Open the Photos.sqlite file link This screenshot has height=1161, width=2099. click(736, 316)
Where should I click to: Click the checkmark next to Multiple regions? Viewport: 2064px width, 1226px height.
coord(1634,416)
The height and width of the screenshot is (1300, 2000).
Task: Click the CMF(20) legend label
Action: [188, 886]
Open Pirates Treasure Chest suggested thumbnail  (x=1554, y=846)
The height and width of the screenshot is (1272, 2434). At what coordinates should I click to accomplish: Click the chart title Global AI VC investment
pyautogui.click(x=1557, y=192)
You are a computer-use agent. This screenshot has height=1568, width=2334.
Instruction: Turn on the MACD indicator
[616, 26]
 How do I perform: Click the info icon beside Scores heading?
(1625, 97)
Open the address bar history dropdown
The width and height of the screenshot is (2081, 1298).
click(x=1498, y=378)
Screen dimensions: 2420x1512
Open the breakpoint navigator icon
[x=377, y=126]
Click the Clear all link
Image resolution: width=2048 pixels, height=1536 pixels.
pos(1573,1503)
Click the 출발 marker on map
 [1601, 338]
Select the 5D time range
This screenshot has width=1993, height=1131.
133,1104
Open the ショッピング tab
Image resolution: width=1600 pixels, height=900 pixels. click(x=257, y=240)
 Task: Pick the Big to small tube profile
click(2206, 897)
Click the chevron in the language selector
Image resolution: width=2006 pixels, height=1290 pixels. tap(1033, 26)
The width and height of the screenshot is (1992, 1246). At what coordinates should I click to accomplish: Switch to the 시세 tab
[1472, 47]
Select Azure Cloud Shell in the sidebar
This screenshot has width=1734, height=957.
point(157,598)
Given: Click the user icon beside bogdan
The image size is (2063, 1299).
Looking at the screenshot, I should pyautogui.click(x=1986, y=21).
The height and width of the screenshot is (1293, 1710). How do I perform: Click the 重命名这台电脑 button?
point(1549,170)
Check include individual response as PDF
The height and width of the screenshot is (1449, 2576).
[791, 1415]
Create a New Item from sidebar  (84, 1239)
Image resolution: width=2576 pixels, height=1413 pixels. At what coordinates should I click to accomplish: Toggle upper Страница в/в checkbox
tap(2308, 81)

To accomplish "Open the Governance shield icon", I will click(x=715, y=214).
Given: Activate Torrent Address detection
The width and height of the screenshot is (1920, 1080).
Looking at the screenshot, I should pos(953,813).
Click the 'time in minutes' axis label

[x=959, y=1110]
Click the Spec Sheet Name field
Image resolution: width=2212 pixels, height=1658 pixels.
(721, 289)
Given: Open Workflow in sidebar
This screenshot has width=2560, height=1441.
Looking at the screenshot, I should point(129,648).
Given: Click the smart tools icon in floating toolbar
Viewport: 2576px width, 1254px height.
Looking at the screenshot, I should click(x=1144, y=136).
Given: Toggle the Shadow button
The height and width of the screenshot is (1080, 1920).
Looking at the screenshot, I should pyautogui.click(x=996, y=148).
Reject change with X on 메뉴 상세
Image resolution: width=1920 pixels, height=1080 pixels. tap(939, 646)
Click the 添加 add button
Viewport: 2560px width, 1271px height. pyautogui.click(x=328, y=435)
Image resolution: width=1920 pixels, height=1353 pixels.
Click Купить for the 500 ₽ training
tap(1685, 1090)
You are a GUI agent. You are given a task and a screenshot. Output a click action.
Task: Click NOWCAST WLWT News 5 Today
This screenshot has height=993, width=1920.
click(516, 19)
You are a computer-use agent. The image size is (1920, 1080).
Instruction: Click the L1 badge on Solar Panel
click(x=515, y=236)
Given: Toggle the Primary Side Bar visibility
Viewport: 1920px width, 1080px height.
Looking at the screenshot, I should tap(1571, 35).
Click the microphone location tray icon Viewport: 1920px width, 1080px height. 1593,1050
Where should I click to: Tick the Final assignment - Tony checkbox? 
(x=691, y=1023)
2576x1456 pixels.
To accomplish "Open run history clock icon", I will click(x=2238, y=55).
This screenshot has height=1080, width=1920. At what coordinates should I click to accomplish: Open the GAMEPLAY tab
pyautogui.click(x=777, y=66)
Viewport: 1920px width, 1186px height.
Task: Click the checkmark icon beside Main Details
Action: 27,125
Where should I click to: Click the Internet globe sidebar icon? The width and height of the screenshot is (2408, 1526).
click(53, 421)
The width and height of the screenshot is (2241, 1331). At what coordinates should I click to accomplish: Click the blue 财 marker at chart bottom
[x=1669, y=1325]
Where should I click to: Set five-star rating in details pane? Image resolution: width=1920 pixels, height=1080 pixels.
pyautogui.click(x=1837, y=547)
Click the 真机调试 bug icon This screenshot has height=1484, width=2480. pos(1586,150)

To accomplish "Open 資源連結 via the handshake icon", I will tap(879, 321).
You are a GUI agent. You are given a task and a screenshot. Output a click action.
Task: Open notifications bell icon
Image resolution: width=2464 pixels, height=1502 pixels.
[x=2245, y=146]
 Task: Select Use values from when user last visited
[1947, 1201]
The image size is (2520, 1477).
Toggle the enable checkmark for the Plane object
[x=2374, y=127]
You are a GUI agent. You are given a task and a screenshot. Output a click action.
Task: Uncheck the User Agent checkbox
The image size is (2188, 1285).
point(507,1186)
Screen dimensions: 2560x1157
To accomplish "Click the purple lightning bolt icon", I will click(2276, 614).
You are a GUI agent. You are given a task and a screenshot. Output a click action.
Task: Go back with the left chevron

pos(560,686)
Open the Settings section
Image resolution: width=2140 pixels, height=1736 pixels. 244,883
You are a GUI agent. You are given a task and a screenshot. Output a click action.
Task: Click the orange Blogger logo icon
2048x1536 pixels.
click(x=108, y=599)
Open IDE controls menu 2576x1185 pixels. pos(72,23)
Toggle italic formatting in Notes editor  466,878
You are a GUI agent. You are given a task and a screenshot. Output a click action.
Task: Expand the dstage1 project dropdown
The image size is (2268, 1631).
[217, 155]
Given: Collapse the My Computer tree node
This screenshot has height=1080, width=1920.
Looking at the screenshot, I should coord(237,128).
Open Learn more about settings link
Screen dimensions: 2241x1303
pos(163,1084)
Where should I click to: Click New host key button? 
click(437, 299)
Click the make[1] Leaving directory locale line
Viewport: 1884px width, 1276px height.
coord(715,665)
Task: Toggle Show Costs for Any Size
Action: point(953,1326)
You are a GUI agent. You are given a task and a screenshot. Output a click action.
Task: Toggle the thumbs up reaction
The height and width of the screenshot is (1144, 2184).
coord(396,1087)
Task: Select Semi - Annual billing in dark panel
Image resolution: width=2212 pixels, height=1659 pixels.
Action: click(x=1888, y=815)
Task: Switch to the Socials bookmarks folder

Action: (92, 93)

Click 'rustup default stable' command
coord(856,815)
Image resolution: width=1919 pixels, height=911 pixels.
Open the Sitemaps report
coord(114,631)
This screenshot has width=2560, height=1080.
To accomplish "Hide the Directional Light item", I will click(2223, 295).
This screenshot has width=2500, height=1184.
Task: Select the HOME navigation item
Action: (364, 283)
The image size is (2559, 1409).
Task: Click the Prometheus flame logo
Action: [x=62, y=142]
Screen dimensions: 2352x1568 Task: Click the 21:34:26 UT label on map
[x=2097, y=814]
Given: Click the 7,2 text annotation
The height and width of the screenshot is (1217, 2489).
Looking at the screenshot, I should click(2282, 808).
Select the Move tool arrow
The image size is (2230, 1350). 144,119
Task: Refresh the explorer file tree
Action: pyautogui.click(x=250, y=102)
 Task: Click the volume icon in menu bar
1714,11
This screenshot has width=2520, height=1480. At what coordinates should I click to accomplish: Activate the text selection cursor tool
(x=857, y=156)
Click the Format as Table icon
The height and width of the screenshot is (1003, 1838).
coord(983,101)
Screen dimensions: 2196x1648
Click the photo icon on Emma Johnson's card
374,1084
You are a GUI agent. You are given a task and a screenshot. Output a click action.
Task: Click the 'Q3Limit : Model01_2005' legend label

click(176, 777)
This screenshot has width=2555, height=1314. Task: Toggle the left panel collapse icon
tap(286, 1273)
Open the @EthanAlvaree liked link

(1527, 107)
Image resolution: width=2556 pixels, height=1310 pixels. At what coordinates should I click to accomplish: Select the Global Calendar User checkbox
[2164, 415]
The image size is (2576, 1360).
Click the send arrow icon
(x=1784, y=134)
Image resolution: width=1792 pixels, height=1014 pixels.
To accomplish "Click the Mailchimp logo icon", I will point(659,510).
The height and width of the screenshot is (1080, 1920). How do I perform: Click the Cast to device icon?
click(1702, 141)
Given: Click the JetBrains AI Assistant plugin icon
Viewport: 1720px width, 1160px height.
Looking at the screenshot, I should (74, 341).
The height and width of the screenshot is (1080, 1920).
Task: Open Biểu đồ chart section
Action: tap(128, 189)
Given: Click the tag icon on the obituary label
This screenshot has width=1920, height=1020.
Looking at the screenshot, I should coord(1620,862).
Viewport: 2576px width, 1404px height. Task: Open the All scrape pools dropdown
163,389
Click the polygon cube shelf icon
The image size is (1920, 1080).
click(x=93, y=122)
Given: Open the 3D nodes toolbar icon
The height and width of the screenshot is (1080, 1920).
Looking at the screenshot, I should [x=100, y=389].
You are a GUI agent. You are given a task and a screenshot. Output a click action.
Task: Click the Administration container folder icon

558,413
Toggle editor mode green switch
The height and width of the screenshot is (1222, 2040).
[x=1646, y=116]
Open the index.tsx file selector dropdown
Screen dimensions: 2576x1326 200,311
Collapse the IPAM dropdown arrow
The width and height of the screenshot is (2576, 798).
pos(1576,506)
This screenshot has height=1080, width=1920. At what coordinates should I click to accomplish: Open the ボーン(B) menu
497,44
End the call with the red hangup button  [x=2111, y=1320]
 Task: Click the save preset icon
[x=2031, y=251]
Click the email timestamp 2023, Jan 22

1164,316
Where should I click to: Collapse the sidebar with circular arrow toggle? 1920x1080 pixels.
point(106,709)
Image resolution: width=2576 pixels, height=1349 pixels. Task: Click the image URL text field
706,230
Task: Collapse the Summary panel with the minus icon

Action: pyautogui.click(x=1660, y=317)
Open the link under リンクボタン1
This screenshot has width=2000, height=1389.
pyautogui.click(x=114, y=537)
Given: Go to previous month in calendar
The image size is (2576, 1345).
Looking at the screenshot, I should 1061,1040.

▶ **TASK INSTRUCTIONS**
What is needed here is one number: how many lines of the entries hold the string "history".

▶ **REPLY**
2